Mitch McConnell knows that if he can place Amy Coney Barrett on the Supreme Court, his party can lose the presidential election, but still win the GOP’s long-term battle to shift policy to the hard right. Barrett would create a 6-3 court majority that is archconservative on social issues and a corporate rubber stamp on economic issues — and that majority could permanently alter American jurisprudence.
That’s why McConnell on Friday made clear that he is not deterred, even by a deadly pandemic.
Even though there is a coronavirus outbreak in the US Senate and the White House, and even though Barrett’s nomination announcement may have been a super-spreader event, Republicans are still refusing to delay the confirmation hearings. Indeed, even though current Senate rules do not permit remote voting and require senators’ physical presence in a potential COVID hot zone in order to achieve a required Senate quorum, McConnell seems determined to force a confirmation vote in that hot zone.
This is why this new op-ed in the New York Daily News is so important: It reviews how Minority Leader Chuck Schumer, House Speaker Nancy Pelosi and every other Democrat in Congress can stall Barrett’s nomination.
To be clear: this is not just a Senate fight — House Democrats, who are in that chamber’s majority, have a huge role to play, too.
What Would McConnell Do?
Written by Demand Progress executive director David Segal and Fordham Law professor Zephyr Teachout, the op-ed lays out various tactics that can be employed.
For more than a week, Segal, Teachout and I have been waived off by liberals whose culture of learned helplessness has led them to insist that there is no point in trying to delay Trump’s Supreme Court pick. Circumstances have obviously changed, which only underscores the point that fighting these battles is always worth it, because you never know what might happen.
The new oped from Segal and Teachout — along with our ongoing reporting — shows why you shouldn’t believe Democrats who always insist they are powerless.
“Premature assertions of hopelessness are endemic to establishment Democratic politicians,” Segal and Teachout write. “This even passes for savvy: If nothing ever happens, because you convince yourself nothing can be done, then you’re never wrong.”
But Democratic naysayers like Sens. Dick Durbin and Sheldon Whitehouse are indeed wrong — Segal and Teachout write that they consulted with “a dozen experts who told us the insiders were too pessimistic, and circulated a memo with 19 different ideas” of what both the Senate and House could do to stall the nomination.
And yet, on Thursday the New York Times reported that “Democrats have opted against using parliamentary tactics to grind the Senate to a complete halt to try to delay a confirmation vote until after the election on November 3, as some progressive groups have demanded.”

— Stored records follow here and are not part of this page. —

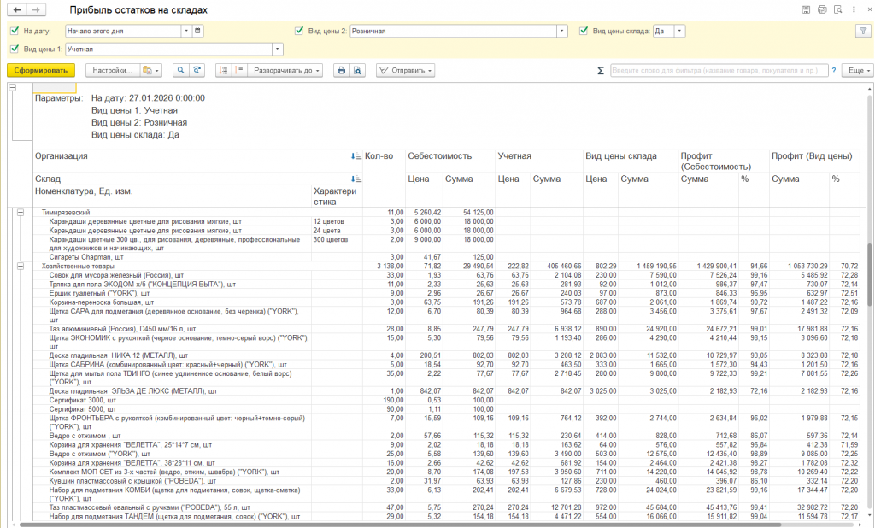Click the print icon in report toolbar
The image size is (875, 528).
[x=341, y=70]
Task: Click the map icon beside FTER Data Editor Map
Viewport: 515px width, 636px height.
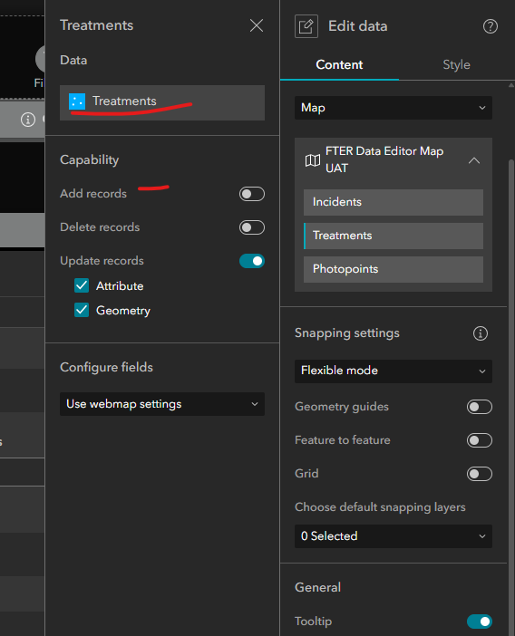Action: click(313, 160)
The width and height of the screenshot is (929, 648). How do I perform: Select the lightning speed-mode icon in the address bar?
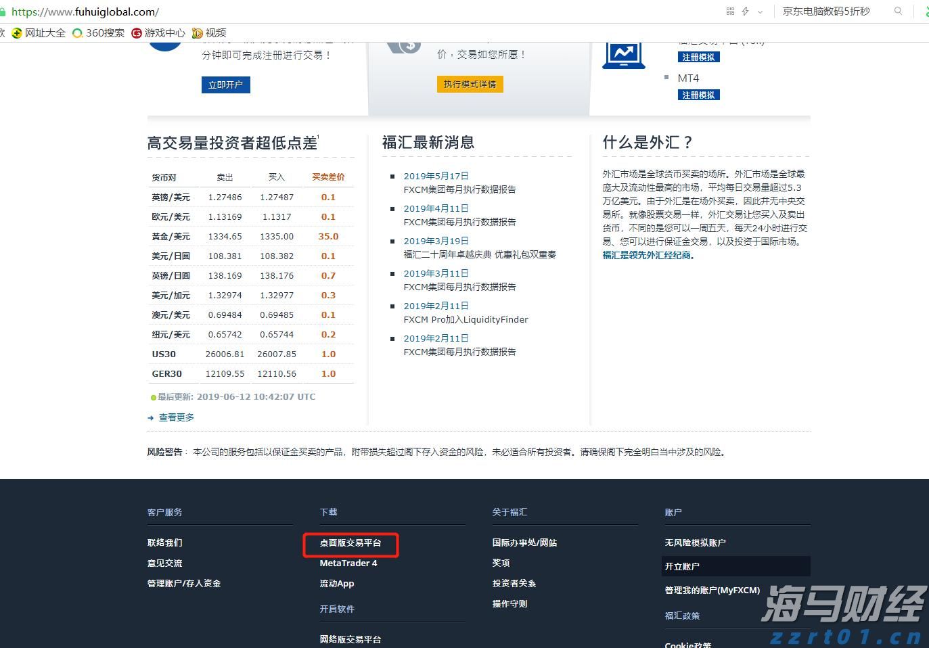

To know that this is a preemptive and unnecessary surrender, just ask yourself: If Republicans were in the minority, what would McConnell do?
Segal and Teachout offer the answer in their oped. They make clear exactly why Democrats must fight as hard as they can and refuse to preemptively surrender — and why Democratic activists must demand action from their senators and representatives in Congress:
(Schumer) should seek guidance from a counterintuitive source, one frequently standing just a few feet away: He should do whatever Mitch McConnell would do. We all know that if the roles were reversed, McConnell would do all in his power to whip the Republican Conference into line and slow things down…
A postponement of just a few weeks — until after Election Day — might stop the nomination altogether. If Mark Kelly defeats Martha McSally (R-Az.) in the race to fill the remainder of John McCain’s term, then he will be seated right away. Two Republican senators have already indicated they oppose the current hasty process, so just one more would need to defect in order to get Republicans to wait until after inauguration to move forward.
A modest deferral could mean that Joe Biden would pick the next Supreme Court justice, and instead of having the court fall into ironclad control by the far-right, we could have a more balanced court.
“Democrats Need To Literally Shut The Senate Down”
Activists in Rhode Island are providing a blueprint for other states to pressure their Democratic lawmakers to use their procedural powers to try to stall the nomination.
Days after the death of Justice Ruth Bader Ginsberg, Rhode Island’s Democratic Sen. Whitehouse began retreating from a confirmation fight. Brushing off all the potential delaying strategies that McConnell would use if he were in the minority, Whitehouse told a local television station: “If there were a triple secret procedural strategy that would allow us to (stop a nominee), I think we probably would have done it on Gorsuch.”
Whitehouse added: “We also know that if we’re going to take back the Senate in a race in which decency and normalcy versus Trump’s behavior is very much an issue, and Trump is desperate to try to make Democrats look as badly behaved and dangerous and odd and extreme as possible, we want to be very careful about playing into that narrative.”
“This is not a test. Everything we hold dear is on the chopping block, and we are counting on our Senators to do whatever it takes to block an illegitimate seizure of our courts by a GOP minority that hasn’t won a democratic majority in years,” former Rhode Island state Rep. Aaron Regunberg said at the rally. “Democrats need to literally shut the Senate down.”
That’s exactly what McConnell would try to do if he were in the situation — and it’s exactly what Democrats can try to do now if they truly do not want a 6-3 conservative court for the rest of our lives.